У Кабира был сын Камаал. Кабиру был привычен вираг, отрицание привязанности. Ему не нравилось поведение Камаала, потому что, если кто-нибудь дарил что-то Камаалу, тот принимал. Кабир говорил ему много раз:
— Не принимай ни от кого даров. Нам не нужны деньги.
Но Камаал на это возражал:
— Если деньги бесполезны, тогда что за нужда говорить «нет»? Если деньги бесполезны, то мы и не просим их, поскольку они бесполезны. Но если кто-то приходит сюда получить облегчение, зачем говорить ему «нет»? В конце концов, это бесполезно.
Кабиру это не понравилось. Он сказал:
— Я хочу, чтобы ты жил отдельно.
Это разрушало его вираг, его отрицание привязанности. Поэтому он приказал Камаалу жить отдельно, и Камаал стал жить в другой хижине.

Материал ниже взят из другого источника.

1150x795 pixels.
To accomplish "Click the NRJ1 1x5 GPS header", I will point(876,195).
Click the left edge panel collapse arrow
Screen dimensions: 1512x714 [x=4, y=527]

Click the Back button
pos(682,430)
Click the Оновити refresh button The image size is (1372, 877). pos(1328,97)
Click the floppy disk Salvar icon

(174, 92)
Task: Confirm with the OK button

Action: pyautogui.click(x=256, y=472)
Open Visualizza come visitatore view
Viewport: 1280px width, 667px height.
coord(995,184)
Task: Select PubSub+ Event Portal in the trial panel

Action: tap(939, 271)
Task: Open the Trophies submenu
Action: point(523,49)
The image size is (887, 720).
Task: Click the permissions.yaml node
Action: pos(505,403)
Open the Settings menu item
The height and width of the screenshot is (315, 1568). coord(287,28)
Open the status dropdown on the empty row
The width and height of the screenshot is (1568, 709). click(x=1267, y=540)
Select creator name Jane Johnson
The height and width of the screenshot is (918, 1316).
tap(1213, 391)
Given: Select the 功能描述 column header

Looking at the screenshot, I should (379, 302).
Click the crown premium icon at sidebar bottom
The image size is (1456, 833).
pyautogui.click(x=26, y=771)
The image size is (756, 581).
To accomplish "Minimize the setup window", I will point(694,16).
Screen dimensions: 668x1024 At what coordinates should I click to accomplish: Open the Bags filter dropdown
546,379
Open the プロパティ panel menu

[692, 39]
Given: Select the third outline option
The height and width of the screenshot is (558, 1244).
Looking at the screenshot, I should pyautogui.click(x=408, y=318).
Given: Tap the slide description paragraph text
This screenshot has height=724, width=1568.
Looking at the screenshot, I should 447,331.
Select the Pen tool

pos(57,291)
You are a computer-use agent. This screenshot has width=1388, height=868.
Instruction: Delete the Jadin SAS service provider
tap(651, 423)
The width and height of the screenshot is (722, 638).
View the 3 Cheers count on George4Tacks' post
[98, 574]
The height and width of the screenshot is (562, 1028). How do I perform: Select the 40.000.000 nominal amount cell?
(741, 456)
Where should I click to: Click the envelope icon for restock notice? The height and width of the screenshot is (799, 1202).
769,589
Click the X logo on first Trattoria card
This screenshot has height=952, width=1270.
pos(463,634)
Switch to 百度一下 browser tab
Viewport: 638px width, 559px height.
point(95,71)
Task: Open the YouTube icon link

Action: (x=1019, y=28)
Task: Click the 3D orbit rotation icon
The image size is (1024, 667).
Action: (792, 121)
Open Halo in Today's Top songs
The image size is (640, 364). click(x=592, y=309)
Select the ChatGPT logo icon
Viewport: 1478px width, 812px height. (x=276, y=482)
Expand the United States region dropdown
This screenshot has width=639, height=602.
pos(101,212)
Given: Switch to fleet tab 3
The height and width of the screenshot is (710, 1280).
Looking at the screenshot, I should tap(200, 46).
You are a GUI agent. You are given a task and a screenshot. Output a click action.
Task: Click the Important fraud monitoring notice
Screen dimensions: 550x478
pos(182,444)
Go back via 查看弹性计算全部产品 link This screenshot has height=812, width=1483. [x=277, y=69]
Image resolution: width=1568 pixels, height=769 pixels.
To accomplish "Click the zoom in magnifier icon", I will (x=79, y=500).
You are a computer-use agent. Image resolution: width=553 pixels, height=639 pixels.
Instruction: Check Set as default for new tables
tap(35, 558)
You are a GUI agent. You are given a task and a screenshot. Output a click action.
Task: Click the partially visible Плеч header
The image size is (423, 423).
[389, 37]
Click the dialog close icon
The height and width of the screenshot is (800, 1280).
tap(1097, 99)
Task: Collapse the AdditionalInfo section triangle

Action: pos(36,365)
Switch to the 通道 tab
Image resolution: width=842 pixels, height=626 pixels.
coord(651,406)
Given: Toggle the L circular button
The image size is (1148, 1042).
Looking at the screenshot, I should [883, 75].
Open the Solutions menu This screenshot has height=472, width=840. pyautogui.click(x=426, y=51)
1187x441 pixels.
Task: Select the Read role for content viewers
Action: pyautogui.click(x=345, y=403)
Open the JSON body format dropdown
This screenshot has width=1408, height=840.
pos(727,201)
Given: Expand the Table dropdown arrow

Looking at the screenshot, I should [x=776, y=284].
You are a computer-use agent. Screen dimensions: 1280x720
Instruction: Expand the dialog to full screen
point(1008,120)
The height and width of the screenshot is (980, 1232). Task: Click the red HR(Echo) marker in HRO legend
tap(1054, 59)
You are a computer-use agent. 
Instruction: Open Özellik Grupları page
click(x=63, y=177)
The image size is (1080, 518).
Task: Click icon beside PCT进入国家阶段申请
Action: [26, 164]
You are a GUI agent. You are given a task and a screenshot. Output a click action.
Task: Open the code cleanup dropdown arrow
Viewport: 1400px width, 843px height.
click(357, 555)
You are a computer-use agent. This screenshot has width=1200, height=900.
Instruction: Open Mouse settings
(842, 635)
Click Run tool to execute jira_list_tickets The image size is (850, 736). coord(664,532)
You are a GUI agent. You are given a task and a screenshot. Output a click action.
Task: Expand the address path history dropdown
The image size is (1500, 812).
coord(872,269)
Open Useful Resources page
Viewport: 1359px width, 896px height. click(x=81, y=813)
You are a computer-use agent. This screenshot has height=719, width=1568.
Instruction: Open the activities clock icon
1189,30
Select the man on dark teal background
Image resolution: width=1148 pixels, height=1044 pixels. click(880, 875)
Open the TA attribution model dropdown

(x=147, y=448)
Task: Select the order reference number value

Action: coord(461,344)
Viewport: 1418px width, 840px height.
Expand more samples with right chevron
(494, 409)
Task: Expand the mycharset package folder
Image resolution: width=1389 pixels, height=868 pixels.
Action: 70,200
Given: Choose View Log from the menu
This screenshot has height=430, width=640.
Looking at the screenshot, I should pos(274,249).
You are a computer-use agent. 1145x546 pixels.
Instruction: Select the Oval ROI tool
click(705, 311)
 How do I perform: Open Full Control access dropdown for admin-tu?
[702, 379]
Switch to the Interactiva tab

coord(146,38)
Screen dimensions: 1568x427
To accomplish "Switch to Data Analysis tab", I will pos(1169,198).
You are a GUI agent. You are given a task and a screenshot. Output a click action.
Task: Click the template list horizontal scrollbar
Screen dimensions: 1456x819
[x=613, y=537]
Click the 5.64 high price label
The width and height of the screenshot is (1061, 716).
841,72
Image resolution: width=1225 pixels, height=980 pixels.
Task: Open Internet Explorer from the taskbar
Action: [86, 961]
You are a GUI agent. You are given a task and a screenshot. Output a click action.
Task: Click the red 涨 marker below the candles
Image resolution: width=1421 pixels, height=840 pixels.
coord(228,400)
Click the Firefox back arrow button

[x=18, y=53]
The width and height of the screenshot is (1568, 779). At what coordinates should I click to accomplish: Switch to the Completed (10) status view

Царь Каши часто навещал Кабира. Он сказал:
— Что-то я не вижу Камаала.
Кабир ответил:
— Мне не нравятся его манеры, его поведение несерьезно. Мне пришлось отделиться от него. Он живет самостоятельно.
Царь спросил:
— А в чем причина?
Кабир сказал:
— Он жаден до денег. Кто-нибудь что-нибудь предлагает, и он это принимает.
Царь пошел навестить Камаала и, поклонившись, положил к его ногам очень дорогой бриллиант. Кам-мал сказал:
— Что это ты принес? Просто камень!
Царь подумал:
— Но Кабир сказал, что Камаал привязан к богатству, а он говорит, что я принес просто камень!
Поэтому он поднял бриллиант и начал убирать его обратно в карман.
Камаал сказал:
— Если это камень, зачем тебе утруждать себя и уносить его — тогда ты будешь продолжать думать, что это бриллиант.
Царь подумал:
— Тут какой-то подвох, — но сказал: — Тогда куда я должен его положить?
Камаал ответил:
— Если ты спрашиваешь, куда его положить, значит, ты не считаешь, что это просто камень. А ты именно спрашиваешь, куда его положить, значит, ты не считаешь его просто камнем. Да просто выброси его! Что за нужда его хранить?
Царь сунул бриллиант в угол соломенной крыши хижины. И он удалился, думая: «Все это надувательство! Когда я вернусь, его здесь не будет».
Через шесть месяцев он вернулся и сказал:
— Какое-то время назад я подарил тебе кое-что.
Камаал сказал:
— Мне много кто чего дарит. И только если что-то из этих даров меня заинтересует, я думаю о том, принять их или вернуть. Но те дары меня не заинтересовали, зачем же мне следить за ними! Да, наверное, ты мне что-то давал. Раз ты так говоришь, должно быть, ты приносил подарок.
Царь возразил:
— Мой дар не был таким дешевым, он был очень ценным. Где камень, что я дал тебе?
Камаал сказал:
— Это очень сложно. А куда ты его положил?